Data section Block Start

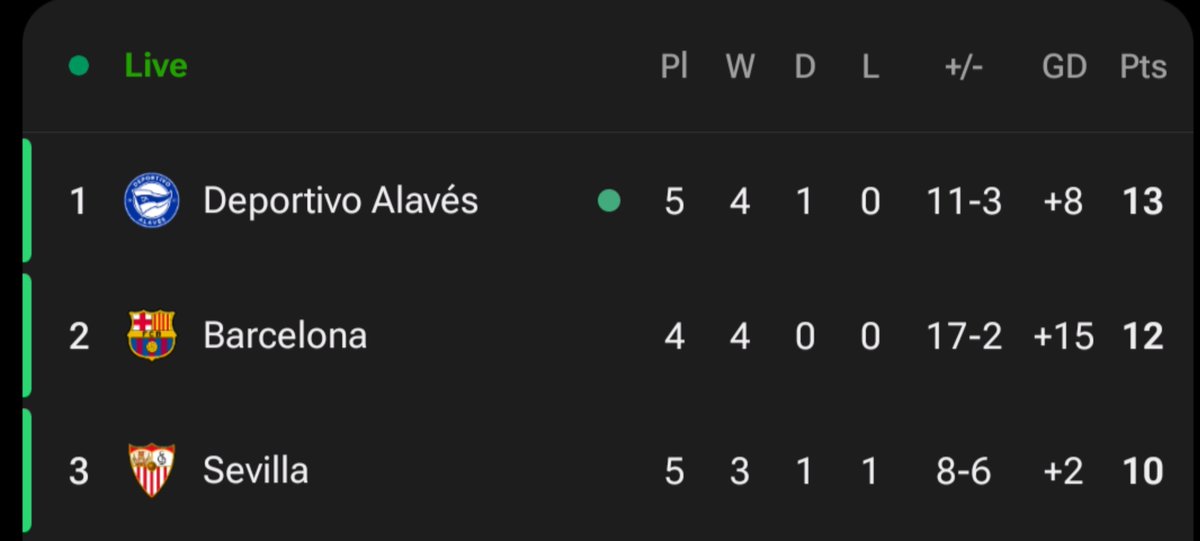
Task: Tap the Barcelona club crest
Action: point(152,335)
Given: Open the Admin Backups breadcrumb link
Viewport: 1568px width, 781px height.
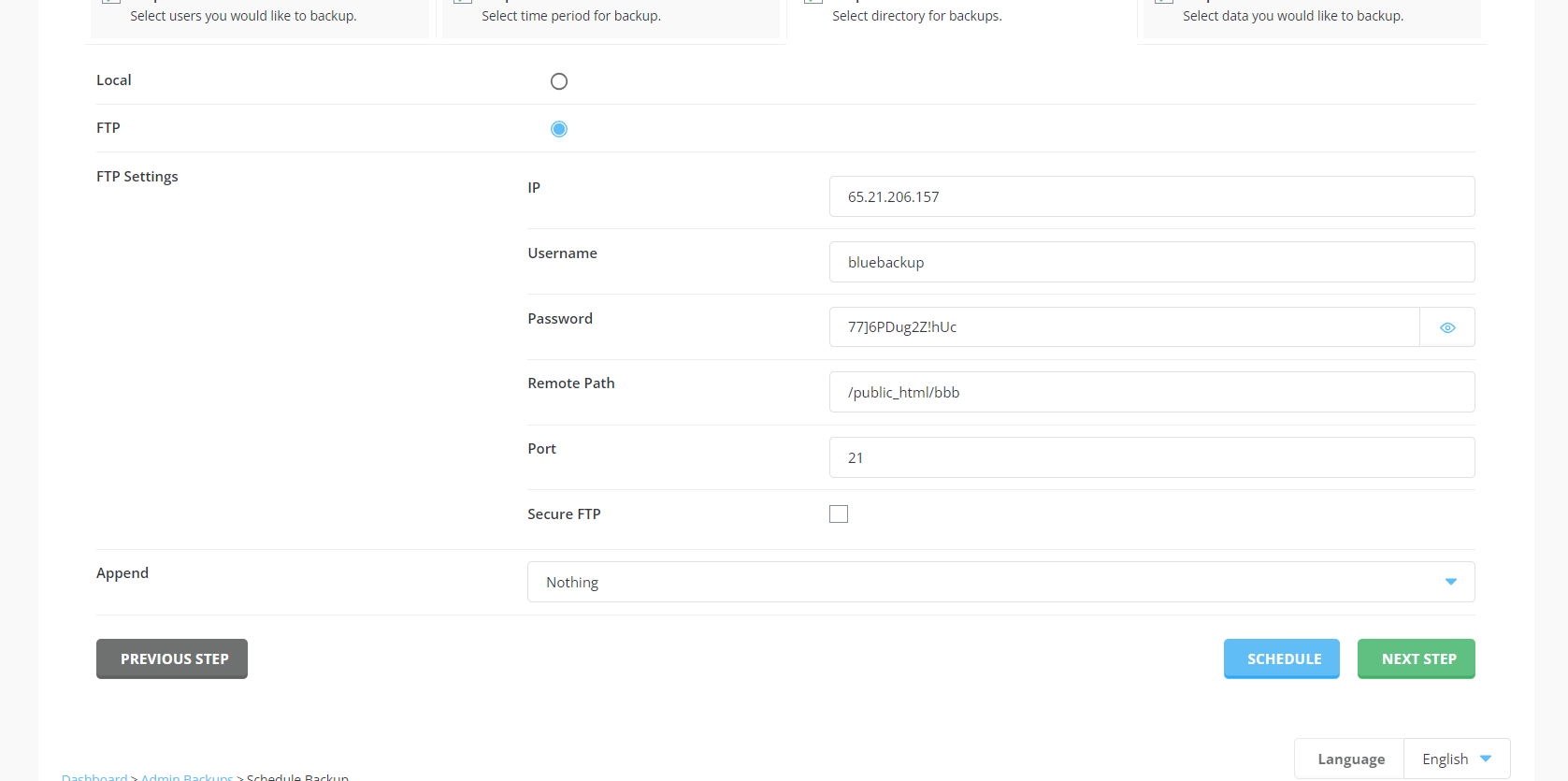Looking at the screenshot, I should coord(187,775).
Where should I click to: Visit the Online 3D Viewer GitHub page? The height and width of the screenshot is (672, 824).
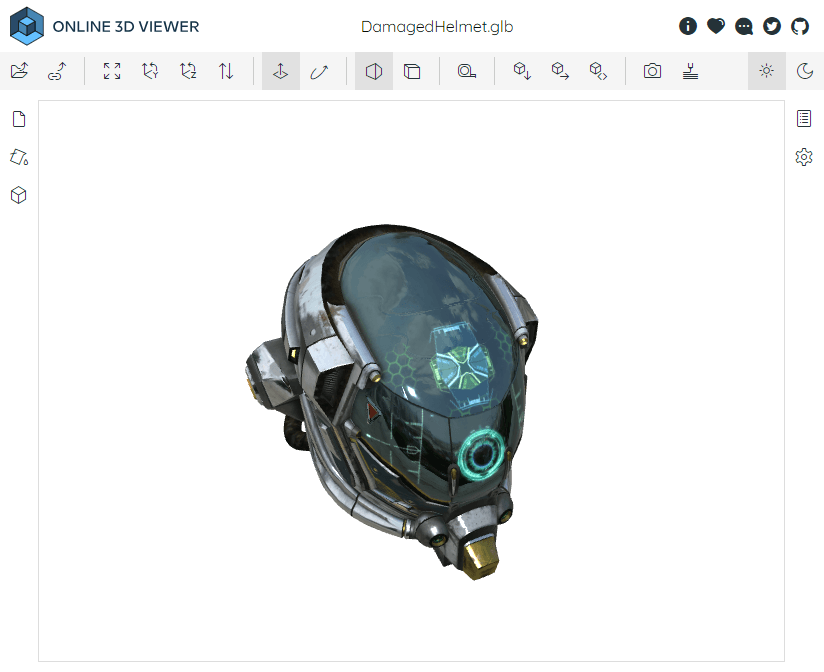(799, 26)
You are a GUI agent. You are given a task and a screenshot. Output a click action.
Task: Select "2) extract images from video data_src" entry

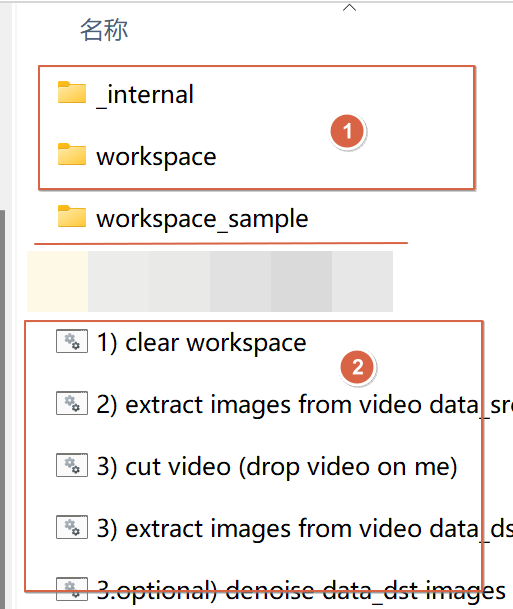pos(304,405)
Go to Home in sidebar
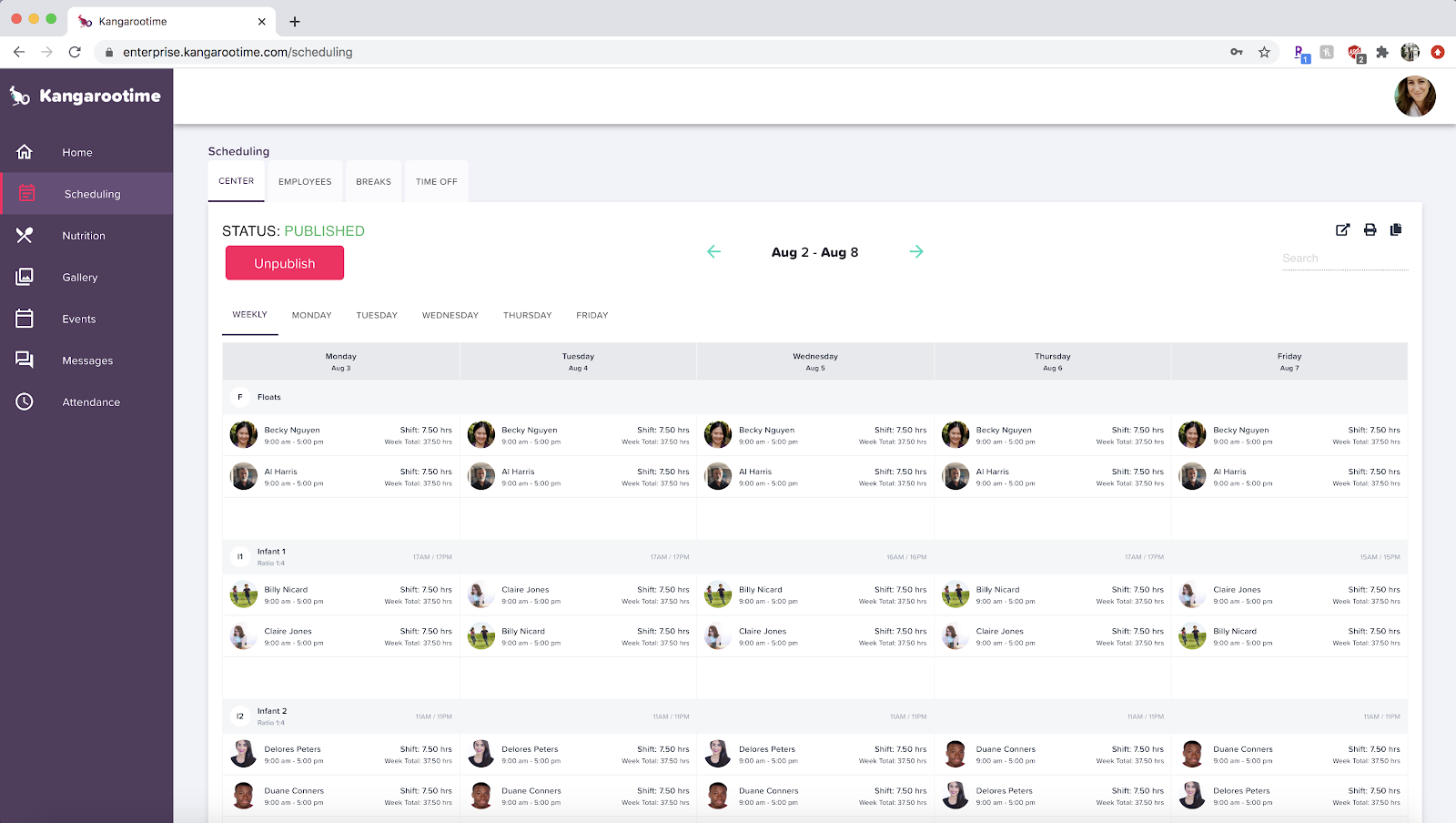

Data section Block End

**Instructions for the task**
Retype only the lines from the one with "Given: Open the Admin Backups breadcrumb link" through the final line of the entries, please, and keep the pictures out.

**Solution to the exercise**
Given: Open the Admin Backups breadcrumb link
Viewport: 1568px width, 781px height.
Looking at the screenshot, I should coord(187,775).
Where should I click to: Visit the Online 3D Viewer GitHub page? The height and width of the screenshot is (672, 824).
(799, 26)
You are a GUI agent. You are given a task and a screenshot. Output a click action.
Task: Select "2) extract images from video data_src" entry

pos(304,405)
Go to Home in sidebar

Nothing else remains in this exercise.